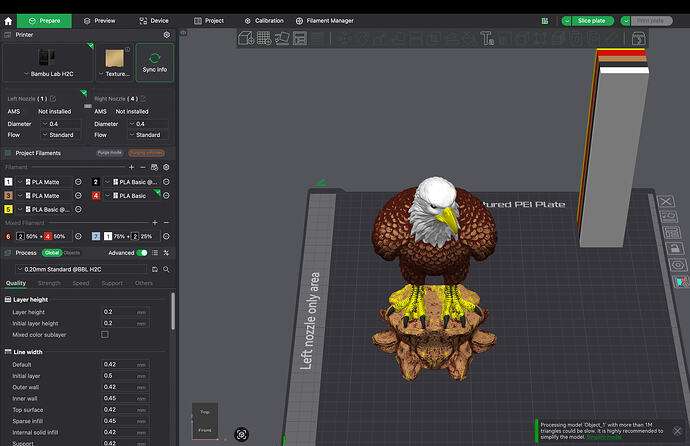Switch to the Preview tab
This screenshot has width=690, height=446.
pyautogui.click(x=99, y=21)
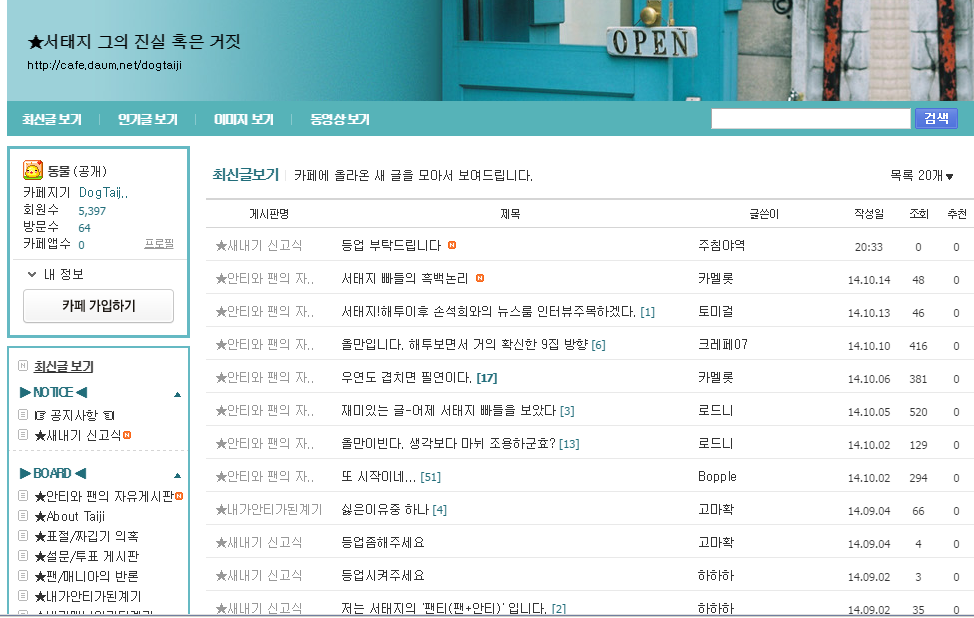This screenshot has width=974, height=618.
Task: Open post 우연도 겹치면 필연이다
Action: coord(407,378)
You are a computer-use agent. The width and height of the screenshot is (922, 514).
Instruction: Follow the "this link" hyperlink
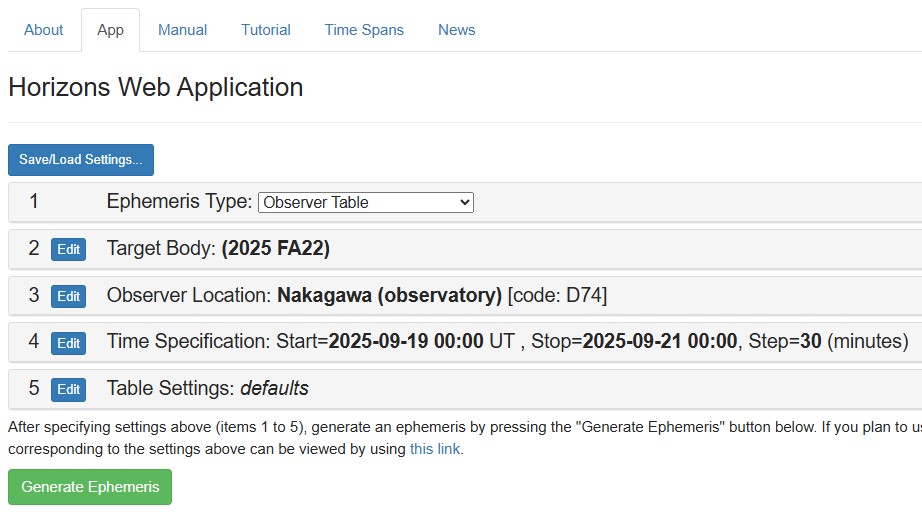click(435, 449)
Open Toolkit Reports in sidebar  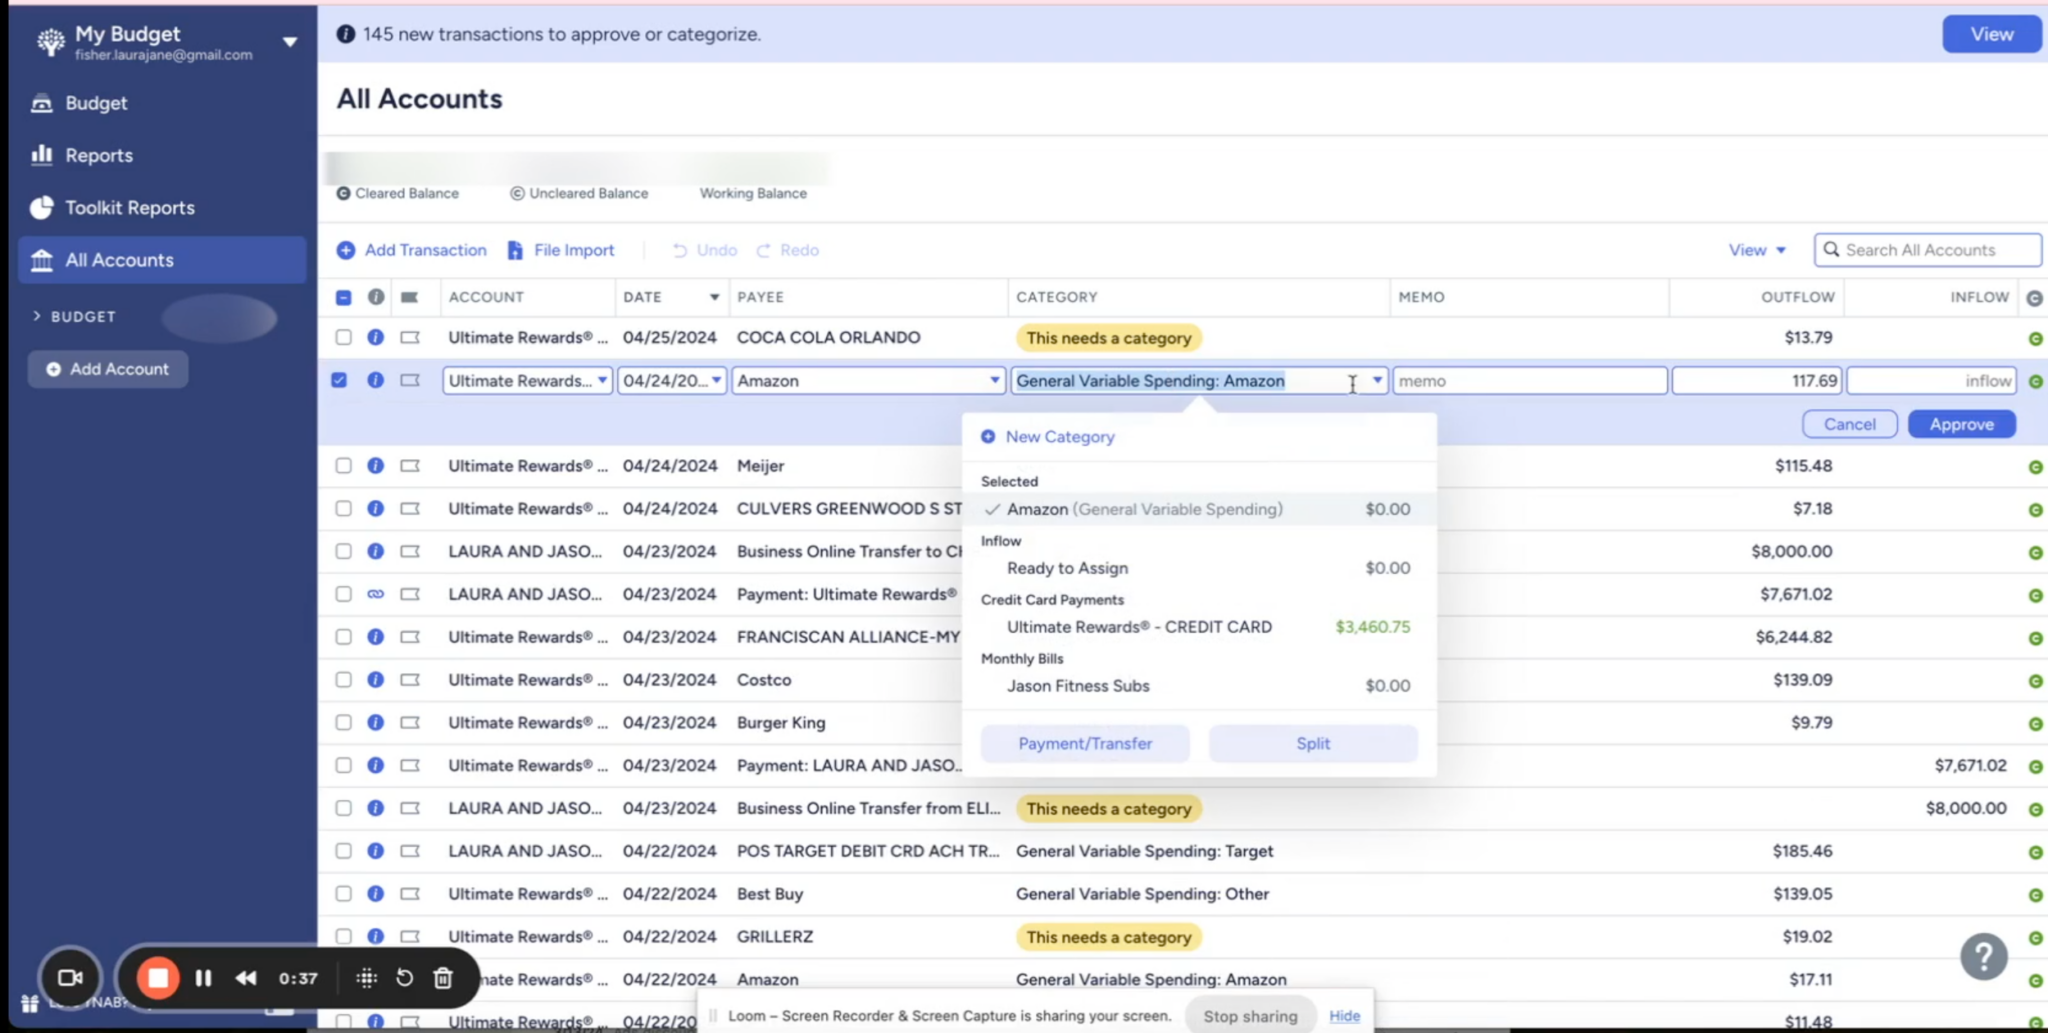tap(130, 208)
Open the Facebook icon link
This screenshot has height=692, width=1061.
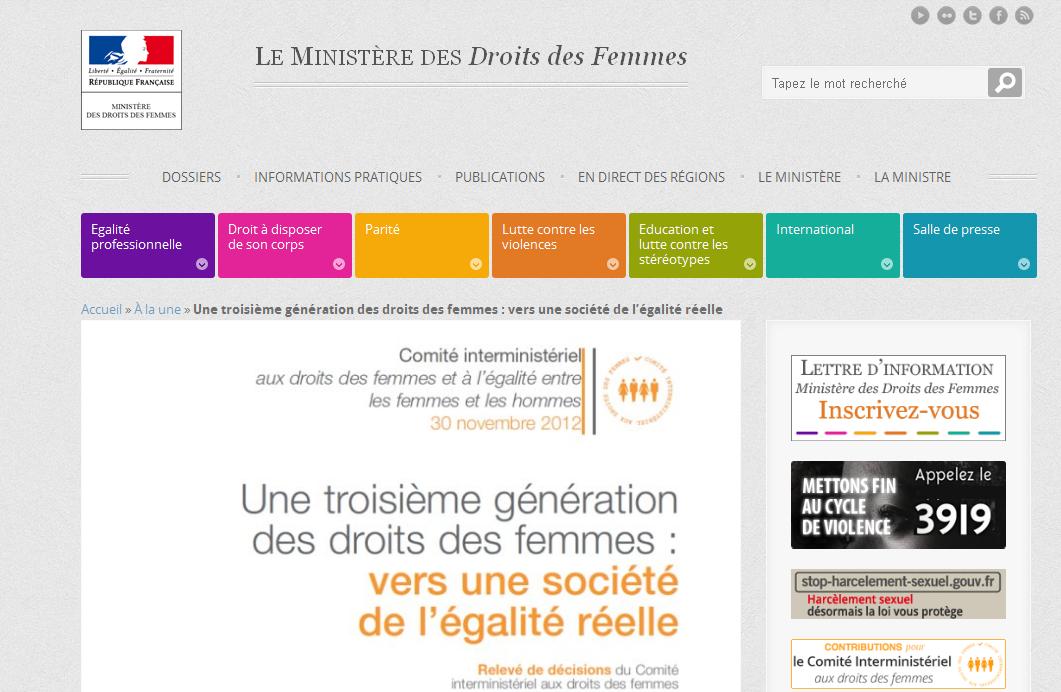(998, 15)
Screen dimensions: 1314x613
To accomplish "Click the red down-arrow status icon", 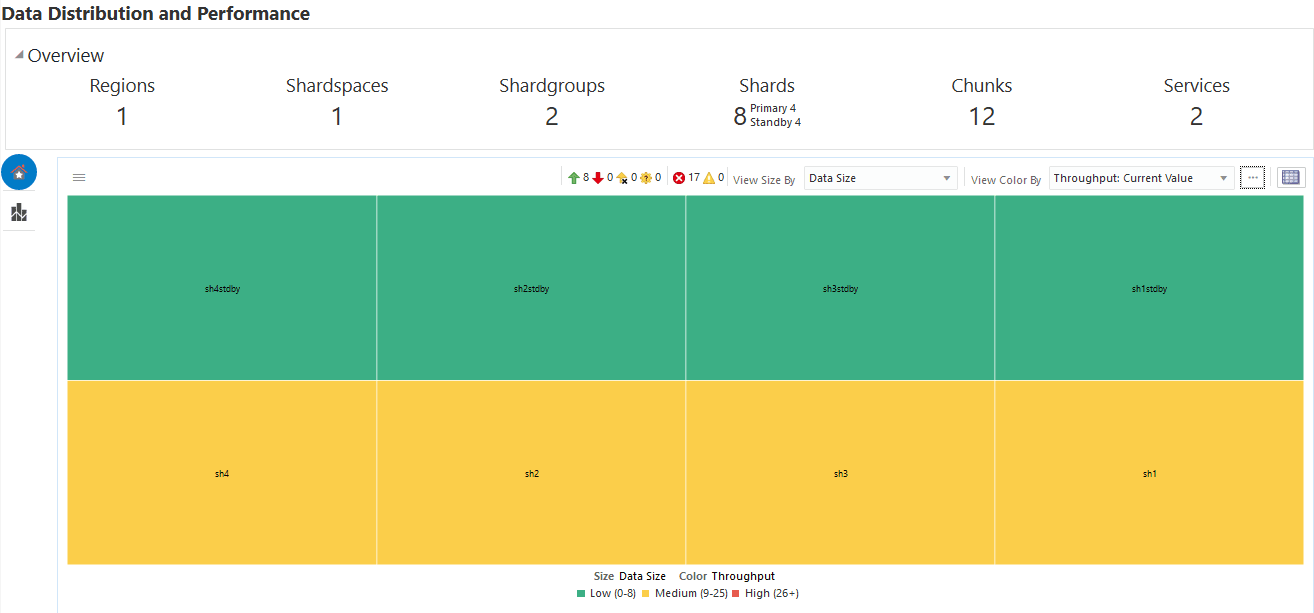I will [x=598, y=178].
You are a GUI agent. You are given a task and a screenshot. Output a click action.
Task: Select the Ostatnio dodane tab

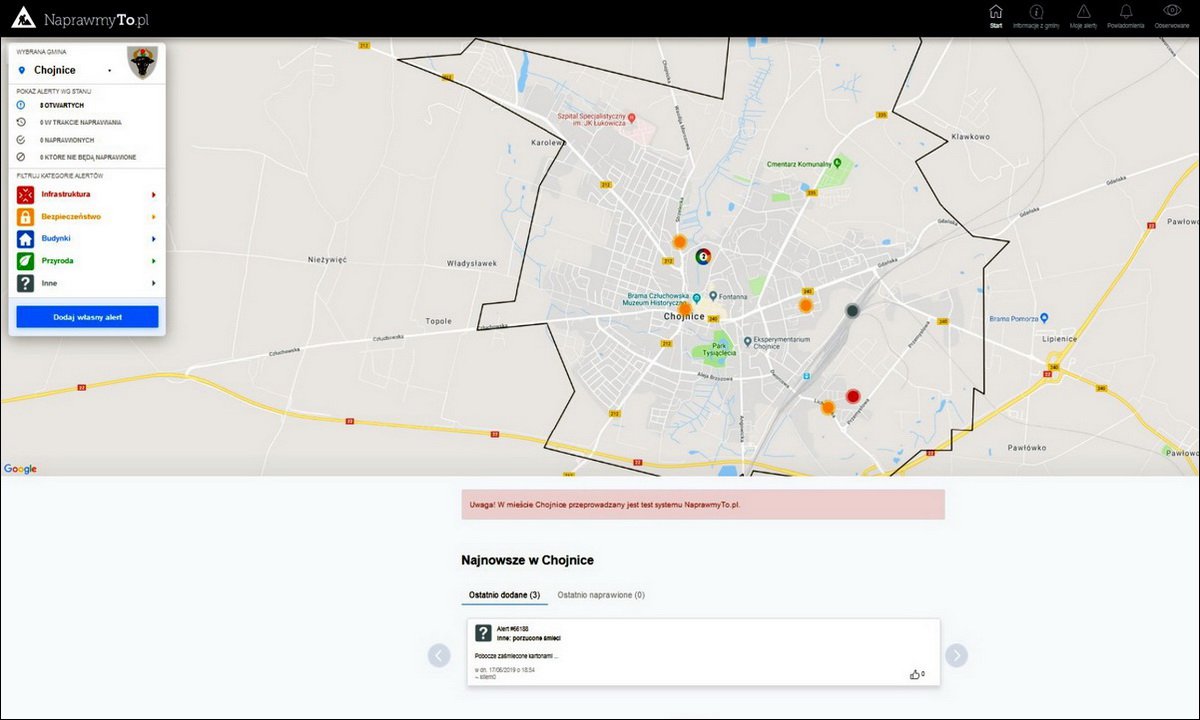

• • • •

Task requirements:
List every line of the material above that contains the word "agent".

Task output:
You are a computer-use agent. The width and height of the screenshot is (922, 514).
You are a GUI agent. You are given a task and a screenshot. Output a click action.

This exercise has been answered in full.